Bamesberger, who has taught for 17 years, has built her collection of more than 500 classroom books largely by sorting through books at thrift stores. The Bookies’ teacher gift registry has augmented her library with splashy new titles that immediately grab students’ attention.

“I think it’s given me the ability to expose my kids to a wide variety of books and new literature,” said Bamesberger, who teaches fifth grade literacy at Creativity Challenge Community, an elementary innovation school in Denver. “They love when new things come in and I don’t always have new things, and so when these new things are bought I always just display the new books and they’re usually just grabbed so quickly.”

The inside of a picture book.
Jayne Sbarboro, a former school principal, shows her published works, “The Truest Heart” and “The Bravest Hearts”, children’s books about overcoming bullying, at The Bookies Bookstore in Denver on July 18, 2023. (Olivia Sun, The Colorado Sun via Report for America)

The teacher gift registry falls under The Bookies’ broader mission to connect the community with books — a goal that store owner Nicole Sullivan has also worked to reach by forming a nonprofit called BookGive. The nonprofit, housed in a converted vintage gas station, distributes books to more than 250 organizations across metro Denver in need of books with more than 300 volunteers who split time between the station’s old garages, gathering donated books that pile up in one garage bay and sorting and compiling them in the other.

Sullivan, who for a decade owned and operated The BookBar on Tennyson Street before closing it in January, hasn’t been chasing a profit at The Bookies since she took over ownership in November 2021, particularly in an industry dominated by Amazon.

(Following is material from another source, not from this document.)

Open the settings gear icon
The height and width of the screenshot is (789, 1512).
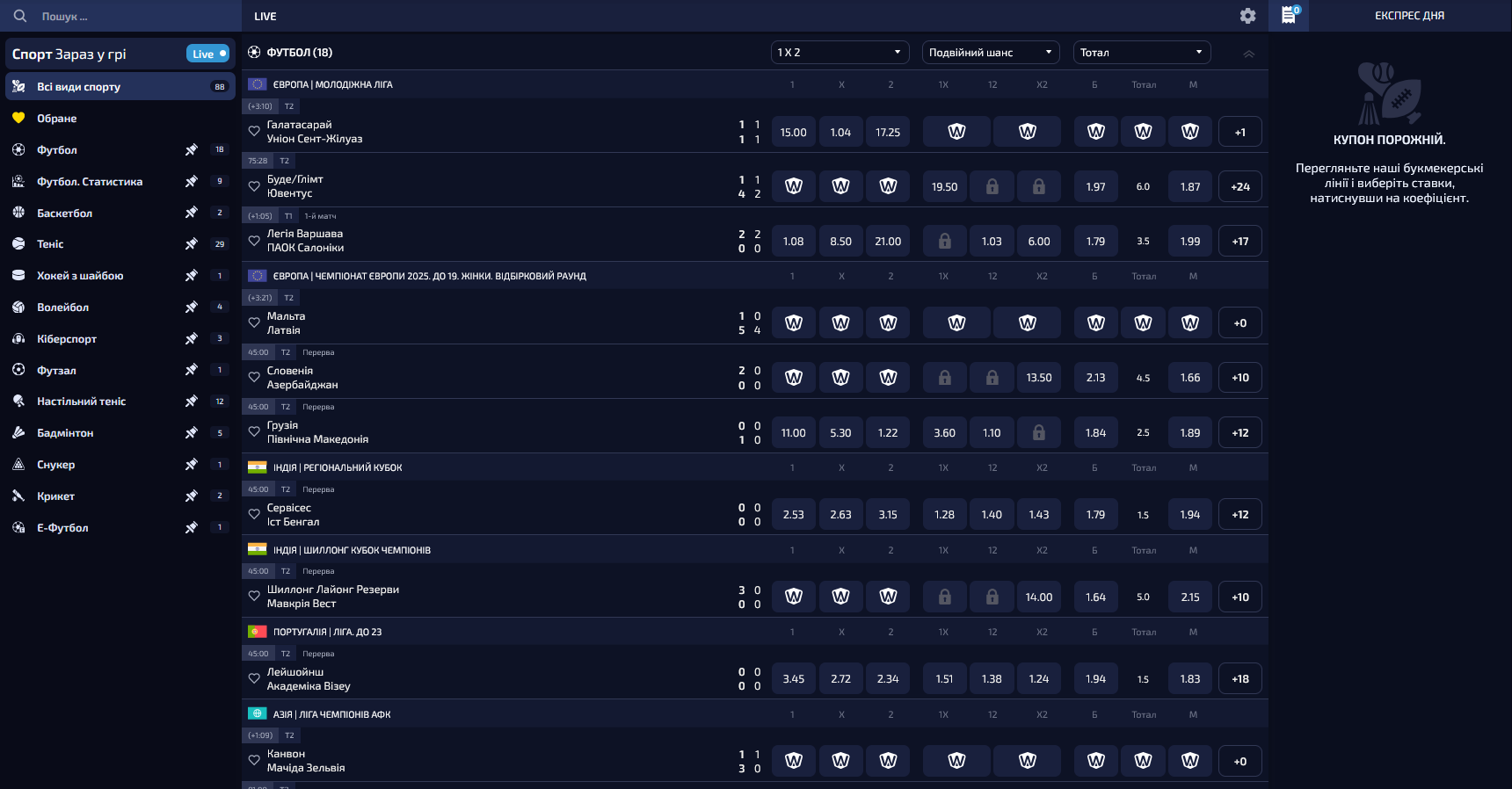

“We’re not even trying to compete with Amazon,” she said. “There’s no competition. We’re just trying to survive with Amazon in the picture.”

The Bookies, which will relocate to South Holly Street in Denver later this year, reorganized as a public benefit corporation when Sullivan assumed leadership, giving any revenue beyond what it needs to pay its staff and bills back to the community through initiatives like the teacher gift registry and BookGive.

Books have shaped Sullivan’s life since she was a kid, informing how she sees the world — first as a teenager reading novels by Toni Morrison and J.D. Salinger and now as an adult trying to spark her love of literacy in others. 

“Those books just opened up a whole world and opened my eyes to so many other histories, existences, and so it’s really changed my life,” Sullivan said, adding, “you want that for other people too.”